» Objective
Lay out every line of the records below as a Markdown table with the columns Row and Line. Number the rows in order and leave out blank lines.
== Data in this exercise
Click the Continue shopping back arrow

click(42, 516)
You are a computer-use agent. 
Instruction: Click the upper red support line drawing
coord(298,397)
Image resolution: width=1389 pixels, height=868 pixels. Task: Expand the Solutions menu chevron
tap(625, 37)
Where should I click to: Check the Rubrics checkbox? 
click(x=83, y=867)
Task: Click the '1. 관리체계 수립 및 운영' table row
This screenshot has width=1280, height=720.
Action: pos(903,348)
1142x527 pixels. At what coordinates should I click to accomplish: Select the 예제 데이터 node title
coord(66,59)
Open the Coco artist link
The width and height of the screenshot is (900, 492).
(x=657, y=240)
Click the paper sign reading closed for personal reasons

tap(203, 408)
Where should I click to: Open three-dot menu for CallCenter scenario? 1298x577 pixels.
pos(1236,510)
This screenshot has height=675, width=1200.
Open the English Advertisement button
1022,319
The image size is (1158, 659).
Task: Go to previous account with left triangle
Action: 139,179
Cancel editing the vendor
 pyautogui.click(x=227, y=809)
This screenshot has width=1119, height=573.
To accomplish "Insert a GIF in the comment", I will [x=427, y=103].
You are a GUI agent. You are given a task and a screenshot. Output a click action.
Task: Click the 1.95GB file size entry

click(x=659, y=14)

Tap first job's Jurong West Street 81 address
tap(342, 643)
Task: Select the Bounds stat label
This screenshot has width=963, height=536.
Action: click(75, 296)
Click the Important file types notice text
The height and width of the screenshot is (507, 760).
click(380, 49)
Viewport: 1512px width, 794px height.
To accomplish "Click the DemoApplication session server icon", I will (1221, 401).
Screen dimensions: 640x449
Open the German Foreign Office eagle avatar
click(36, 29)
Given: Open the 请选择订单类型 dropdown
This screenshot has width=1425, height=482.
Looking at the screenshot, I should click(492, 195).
====
» The solution
| Row | Line |
|---|---|
| 1 | Click the Continue shopping back arrow |
| 2 | click(42, 516) |
| 3 | You are a computer-use agent.  |
| 4 | Instruction: Click the upper red support line drawing |
| 5 | coord(298,397) |
| 6 | Image resolution: width=1389 pixels, height=868 pixels. Task: Expand the Solutions menu chevron |
| 7 | tap(625, 37) |
| 8 | Where should I click to: Check the Rubrics checkbox?  |
| 9 | click(x=83, y=867) |
| 10 | Task: Click the '1. 관리체계 수립 및 운영' table row |
| 11 | This screenshot has width=1280, height=720. |
| 12 | Action: pos(903,348) |
| 13 | 1142x527 pixels. At what coordinates should I click to accomplish: Select the 예제 데이터 node title |
| 14 | coord(66,59) |
| 15 | Open the Coco artist link |
| 16 | The width and height of the screenshot is (900, 492). |
| 17 | (x=657, y=240) |
| 18 | Click the paper sign reading closed for personal reasons |
| 19 | tap(203, 408) |
| 20 | Where should I click to: Open three-dot menu for CallCenter scenario? 1298x577 pixels. |
| 21 | pos(1236,510) |
| 22 | This screenshot has height=675, width=1200. |
| 23 | Open the English Advertisement button |
| 24 | 1022,319 |
| 25 | The image size is (1158, 659). |
| 26 | Task: Go to previous account with left triangle |
| 27 | Action: 139,179 |
| 28 | Cancel editing the vendor |
| 29 |  pyautogui.click(x=227, y=809) |
| 30 | This screenshot has width=1119, height=573. |
| 31 | To accomplish "Insert a GIF in the comment", I will [x=427, y=103]. |
| 32 | You are a GUI agent. You are given a task and a screenshot. Output a click action. |
| 33 | Task: Click the 1.95GB file size entry |
| 34 | click(x=659, y=14) |
| 35 | Tap first job's Jurong West Street 81 address |
| 36 | tap(342, 643) |
| 37 | Task: Select the Bounds stat label |
| 38 | This screenshot has width=963, height=536. |
| 39 | Action: click(75, 296) |
| 40 | Click the Important file types notice text |
| 41 | The height and width of the screenshot is (507, 760). |
| 42 | click(380, 49) |
| 43 | Viewport: 1512px width, 794px height. |
| 44 | To accomplish "Click the DemoApplication session server icon", I will (1221, 401). |
| 45 | Screen dimensions: 640x449 |
| 46 | Open the German Foreign Office eagle avatar |
| 47 | click(36, 29) |
| 48 | Given: Open the 请选择订单类型 dropdown |
| 49 | This screenshot has width=1425, height=482. |
| 50 | Looking at the screenshot, I should click(492, 195). |